Equalities minister Lynne Featherstone said:
‘I believe that if a couple love each other and want to commit to a life together, they should have the option of a civil marriage, whatever their gender.
‘Today is a hugely important step as we consider how to lift the ban on civil marriage for same-sex couples.
‘This is about the underlying principles of family, society, and personal freedoms.
‘Marriage is a celebration of love and should be open to everyone.’
The consultation will seek views on how to change civil marriage only, not religious marriage.
The key proposals are as follows:
- to open civil marriage ceremonies to same-sex couples;
- to make no changes to religious marriages - these will continue to remain only legally recognised if between a man and a woman;
- to retain civil partnerships for same-sex couples and allow couples already in a civil partnership to convert it into a marriage; and
- to allow people to stay married and legally change their gender.
Following the conclusion of the consultation, the government plans to introduce any required legal changes by the end of this Parliament.
Notes to editors
1. The consultation will not change how religious organisations define and solemnize religious marriages i.e. marriages through a religious ceremony and on religious premises.
2. Civil partnerships and marriage are two entirely separate legal regimes with different pieces of legislation covering them, although they confer similar rights and responsibilities.
3. The government has already introduced civil partnership registrations on religious premises, and this option will remain open to same-sex couples on the same basis i.e. this is voluntary for faith groups and there can be no religious content during the civil partnership registration.
4. The proposals will also have an impact on transgender people.

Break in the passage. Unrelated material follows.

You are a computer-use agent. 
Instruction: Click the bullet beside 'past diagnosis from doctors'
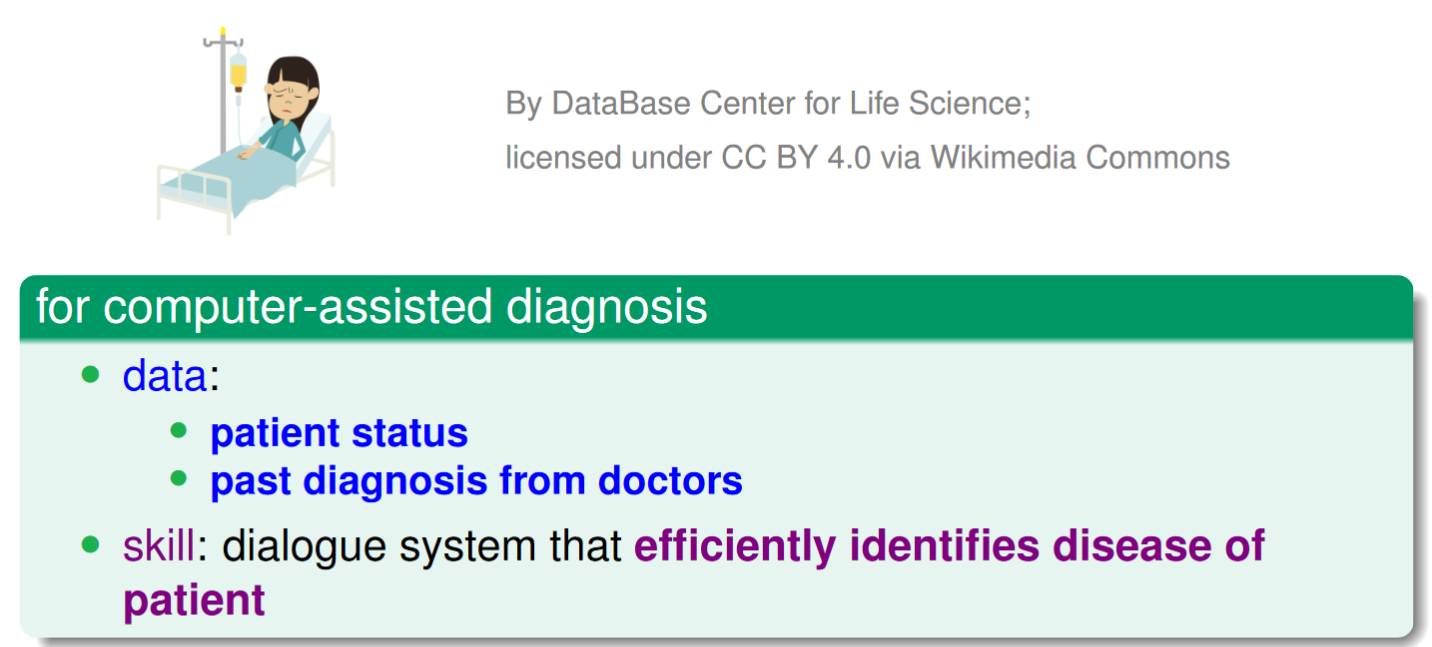179,479
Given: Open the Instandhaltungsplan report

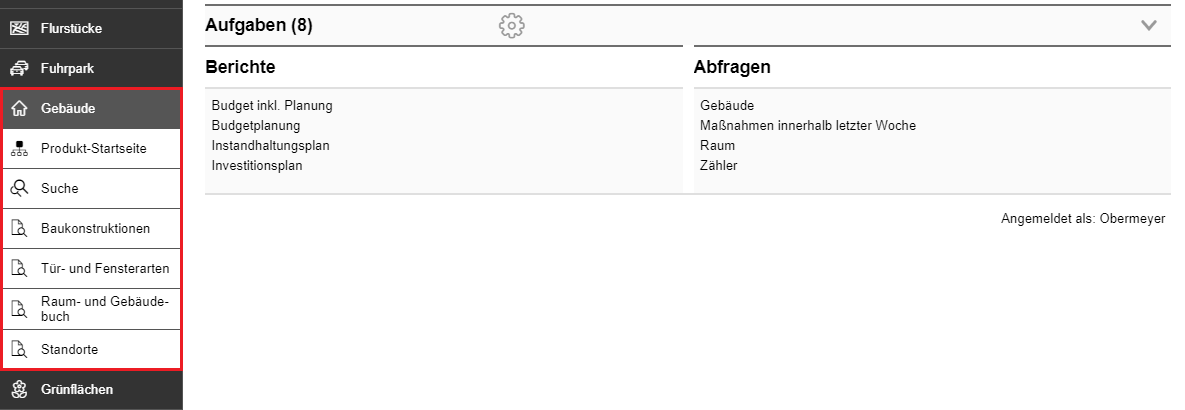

Currently, those seeking to change their legal gender have to legally end their existing marriage or civil partnership. Under the consultation, couples will be able to remain married if one of the parties decides to change their legal gender. For those in a civil partnership, they will have the option to convert this into a marriage.
5. The UK is not alone in considering marriage for same-sex couples. A number of other countries have introduced marriage provision for same-sex couples including Spain, Canada, Argentina, the Netherlands, Portugal, South Africa, Sweden and Belgium, among others.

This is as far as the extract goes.